Good morning everyone.

Yesterday morning I was reading the various tech blogs looking for ideas to steal interesting articles, I came across an unusual headline on Boing-Boing: “Tobacco Enemas For Everyone!“. I was alarmed for a moment because I didn’t want an enema regardless of what everyone else was doing, especially a tobacco enema. It doesn’t take much nicotine to kill you, around 30mg, the amount typically found in two or three tobacco leaves. It would be a decidedly odd method of death, and one sure to generate lurid headlines.

I wondered briefly if this was an offshoot of the “new teen craze” of imbibing alcohol rectally called ‘butt-chugging’, although from what I’ve read this “new teen craze” has been practiced by “middle-aged weirdos” for some time in order to get drunk extremely rapidly. The MSM news was making an inordinate amount of noise (as usual) about possible fatalities from alcohol poisoning in college kids from butt-chugging, but the only fatality from the practice that I’ve read about occurred in a man in his 40s or 50s (in Alabama I think, but I can’t remember and I won’t look it up) when his wife gave him a wine enema during one of their ‘play’ sessions and he died from alcohol poisoning. There was no mention of the number of wetsuits involved.

The photograph of the apparatus used for the procedure was equally alarming:


Image from Boing-Boing

The injector mechanism appears to be a small version of the type of bellows used by blacksmiths, and imagining it in use caused me to have an involuntary butt-clench that was nearly audible. Surely this was something used by BDSM practitioners or 18th century doctors.

Anyway, once I bothered to read the article (always a let down from the headlines) I found that it was referring to tobacco smoke enemas, which is just as weird but not as disgusting. It also confirmed my guess regarding 18th century doctors.

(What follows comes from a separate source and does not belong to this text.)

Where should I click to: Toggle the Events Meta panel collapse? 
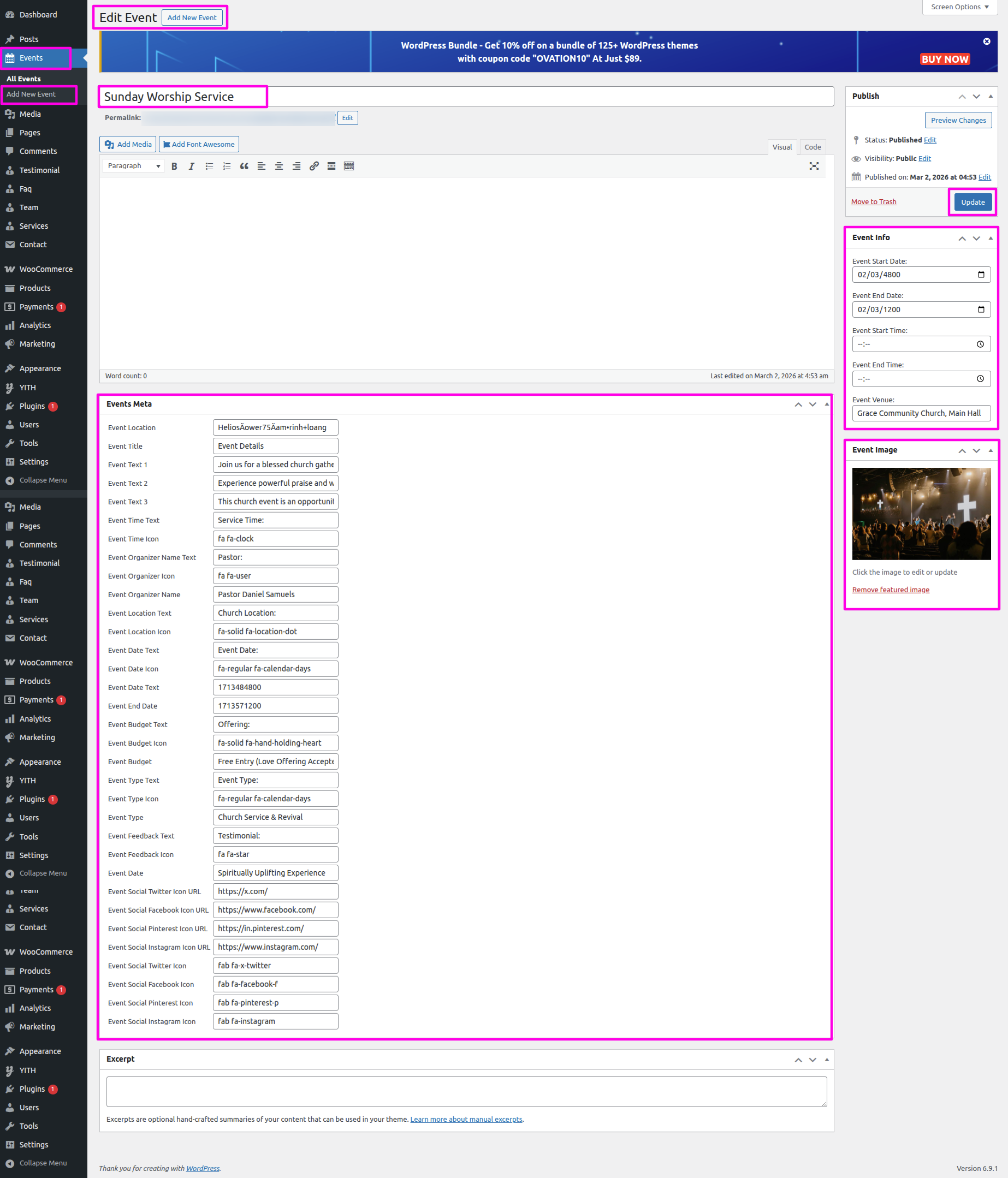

Evidently the practice was taken from the American Indians who used tobacco for may things and used tobacco smoke enemas for stomach ailments. The European doctors immediately ran with the idea and used “tobacco as a treatment for a long list of diseases, such as cancer, headaches, respiratory problems, stomach cramps, gout, intestinal worms and female diseases.” Ah yes, the many fearsome and mysterious female diseases that male doctors struggled to cure. A smoke enema was a new and exiting application for them, and more importantly, new billing possibilities.


The practitioners liked a good long stand-off when applying the treatment. Image from Wiki

One of the main uses for smoke enemas turned out to be for resuscitating drowning victims or others who were “nearly dead”, a rather vague diagnosis.

Many medical journals from this time noted that the human body can undergo a stimulation of respiration through the introduction of tobacco smoke by a rectal tube. In fact, by the turn of the 19th century, tobacco smoke enemas had become an established practice in western medicine.

 The 18th century saw a growing sense of national responsibility for health and welfare. One curious result was the founding of so-called humane societies, devoted to resuscitating the victims of drowning or other mishap. Tobacco smoke enemas were considered by Humane Societies to be as important as artificial respiration. Meaning, if you stopped breathing, the doctor’s first action was to shove a tube up your rectum and to begin pumping tobacco smoke in your body.” [Pictures in Time]
Bah, people who speak about the ‘good old days’ like it was some kind of Golden Age of living are out of their minds.


Boing-Boing, who is primarily the blame for this article.